Spring fever has hit Ottawa. 

And it appears to be contagious. 

Call it a potent mix of longer, brighter days combined with an Ottawa Senators hockey team playing lights out right now, surging as wild-card contenders. 

Saturday night at the CTC was a prime example. Perhaps even the best example. 

Ottawa fans hyper-reacted to the smallest details of the evening, putting up a roar when newly acquired defenceman Jakob Chychrun took his first shift on home ice, his No. 6 and giant image appearing on the scoreboard screen. 

When Chychrun scored his first goal as an Ottawa Senator, part of a 5-2 rout of the Columbus Blue Jackets, the crowd of 18,073 erupted. Clearly, they are paying attention to recent news events surrounding this team. 

You know things are going well when the players are having just as much fun as the fans. 

Later in the game, Chychrun saw his own image on the scoreboard and raised his arm in salute, which of course sent fans into a tizzy. 

“I don’t know what made me do that, just spur of the moment,” Chychrun told reporters afterwards.

“But the crowd got me going, so that’s what it’s all about, just having fun.”

Chychrun’s sister, Taylor, and his grandfather, John, stood and toasted their guy during this welcome home for a player whose father, Jeff Chychrun, grew up in nearby Nepean. 

If the trade for Chychrun before Friday’s deadline is the home run it appears to be, the 24-year-old defenceman is going to be front and centre during this push to reach the top eight of the Eastern Conference. 

Believe in omens? The victory over Columbus was the Sens’ fifth straight, a run they haven’t seen since the last time the Senators reached the playoffs, in 2017. 

Of course, there is some work to do. Heading into tonight’s game in Chicago against the last-place Blackhawks, the Sens at 68 points are three behind Pittsburgh for the second wild card spot and four back of the New York Islanders, but with three games in hand on NYI. 

If the Senators look like the hungriest team among the wild-card contenders, their fans certainly have a thirst for post-season hockey. 

In the third period on Saturday, a chant went up in the stands: “WE WANT PLAY-OFFS! WE WANT PLAY-OFFS!”

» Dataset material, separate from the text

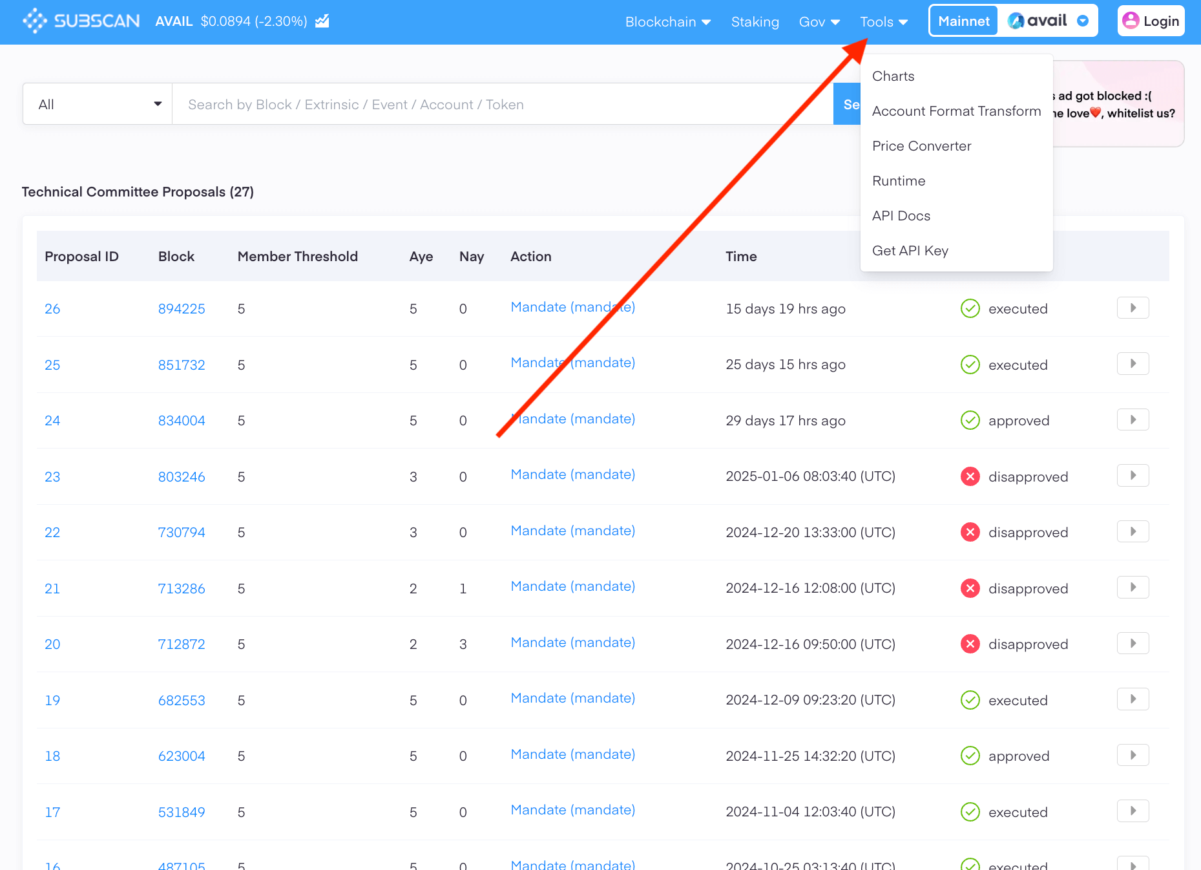Open the AVAIL price chart icon

tap(322, 21)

Apparently, the Senators bench heard the chant. 

“It kind of gave me chills, to be honest,” said centre Tim Stützle, who scored two of Ottawa’s five goals to surge to a team-leading 31 goals on the season. “It was so loud and it was awesome. We’re playing great right now and hope to keep it going.”

For a different perspective, I spent most of Saturday’s game in the stands, where the atmosphere has been transformed every bit as much as the Senators bearing in the Eastern Conference. 

This was Pride Night, and fans were wearing or waving their Pride shirts. Senators head coach D.J. Smith wore a Pride logo on his Senators cap at the morning availability, and spoke of the importance of inclusion in hockey. 

It was a topic of discussion that a night like this could not have happened under the watch of previous owner Eugene Melnyk, who kept a tight rein on his staff’s social media and promotional expression. And yet his daughters, Anna and Olivia, guardians of the club through a pending ownership transition, made it clear they wanted the Senators to be more inclusive. 

And so we are witnessing a franchise regeneration at all levels, on all fronts. A talented, mostly 20-something group of players are maturing into the type of competitive and caring team that the Senators were known for in earlier renditions. Many of those alumni are attending games and practices, feeling more welcome at the Canadian Tire Centre than at any time since they wore the team crest themselves. 

Dorion has built a solid core and Smith has them playing a better all-around game, complete with improved five-on-five scoring, elite special teams play and tighter defence than we have seen all season. 

Spectators are pouring out to Kanata in droves, driving up attendance to a level not seen since the Senators were last competitive. Yes, there is a buy-one, get-one free initiative for the month of March, but there were years when these promotions didn’t make a dent. 

Today, fans want to support their team. And as much as the region looks forward to a new, central arena one day, the trek to the west end clearly isn’t the burden some would make it out to be. 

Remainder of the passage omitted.